Richard Linklater’s Slacker Turns 20

TV Features Richard Linklater

Robertson Davies once wrote that “The world is full of people whose notion of a satisfactory future is, in fact, a return to the idealized past.” I wholeheartedly lump my naive romantic self into this group. As much as I wish I could live in the present, I’m constantly fed through the nostalgic umbilical cord of younger days. There’s a Delorean in my head that gets up to 88mph and throws me into an undeveloped piece of land in the early to mid ’90s, a couple miles away from a Ralph’s. My chronometric paradise would be that sweet spot between the alternative artistic boom of the late-’80s and the Internet boom of the mid-’90s.

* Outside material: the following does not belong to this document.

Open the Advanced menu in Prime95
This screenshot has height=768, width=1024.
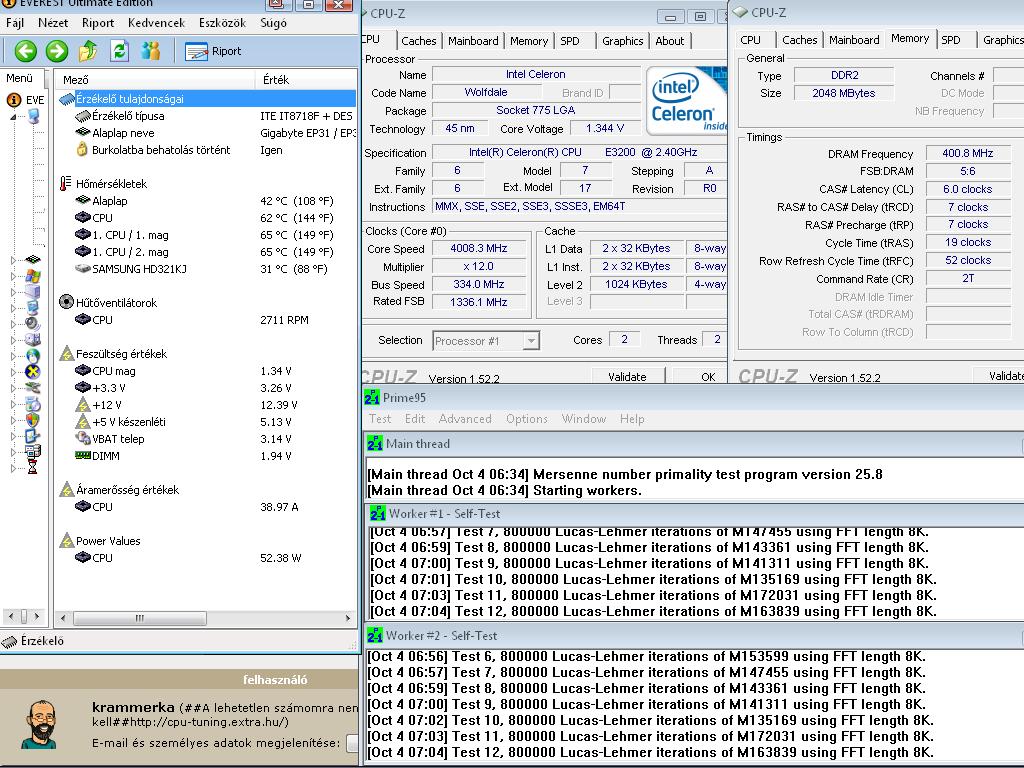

Movies from this era make me ache for it. The beauty of the word-of-mouth. The patience of the busy signal. The finality of the written word. The glory of the analog. Before every song on Earth fit in our pocket. Before everything was over before it started. Before every idiot with a computer suddenly had a loudspeaker to propagate his own truth in total anonymity. Before the unified theory of hipster globalism started going through predictable, seasonal, anti-trends like an ironic Vogue magazine. Before every moment of every day became over-dissected and hyper-analyzed in bite-size real time. When technology got in the way of our friendships, instead of maintaining them for us. When the pond seemed little. When the world felt huge.

Richard Linklater’s minimalist classic, Slacker, is one long conversation about that time. Almost literally. It weaves its dialogue around plotless meandering and unnamed characters, most of whom are conspiracy theorists and other jaded coming-of-agers, on the socio-political fringes of G.H.W. Bush-era USA. Is it boring? Sort of. Is it important? Hell yes.

Before nothing was everything, Linklater made it something. His now trademark film-for-dialogue’s-sake was raw and fresh, and although more a U.S. reinvention of European trailblazers, the fluidity of his day-in-the-life framework was wildly influential. Linklater has denied the film’s status as a manifesto for the disinfranchised Generation X, and rightfully so. It’s much more a testament to the timeless angst and unrest of outsiders, wannabe outsiders, and young people in general.

However, more than Linklater the writer, actor or the philosopher, we’re interested in Linklater the prophet.

When Aldous Huxley wrote Brave New World, it was a satirical warning of scientific progress. His fictional ideas of test tubes, genetic engineering and endless drugging were vehemently and laughably dismissed by critics. Even H.G. Wells, one of his biggest influences, called him absurd in his extremism. But as Arthur C. Clarke said: If a prophet’s “predictions sound at all reasonable you can be quite sure that in 20 or at most 50 years the progress of science and technology has made him seem ridiculously conservative.” In Huxley’s case, life imitated art, and his fictions came to pass.

Linklater’s prophetic insight isn’t scientific, distopian or even overly obvious. And although some of the dialogue’s environmental paranoia is a good 10 to 15 years ahead of the masses, its not so much the things his characters say that we find ourselves awash in today, as it is the characters themselves. The young, aimless twentysomethings in his story that engage intellectually, and pursue the alternatives to success, career, expectations and general left brained-ness, would hardly be considered alternative by any of today’s standards. Today, every young person is considered an artist until proven guilty, painted with boring hues, an uninformed bore upon sentencing. One needs only to peruse the depressingly endless array of MySpace artist pages and Flickr accounts to realize that we all feel entitled to broadcast our art, despite motive, means or talent. A quiver of cultural and artistic tastes, a literal social necessity today, was a cool-kid specialty in Slacker’s era.

In 2011, taste is an art, art is work, and work is for people who only care about money. Which again, these days, is perfectly fine. Today Linklater’s characters would synergize art and commerce, tweet about @JackRuby’s ties to #organizedcrime, and bid for overpriced authenticity on ebay. And while the film became the blueprint for indifferent cool, the fact is that its characters wouldn’t believe you for a second if you warned them how it all turns out. They wear drunk goggles of idealism and naivete, just like us. Young, pure, romantic, selfish, short-sighted, real.

That a film without a plot or any real subject matter can dig so deep is precisely why Linklater matters and why, 20 years later, Slacker is so perfectly bang on.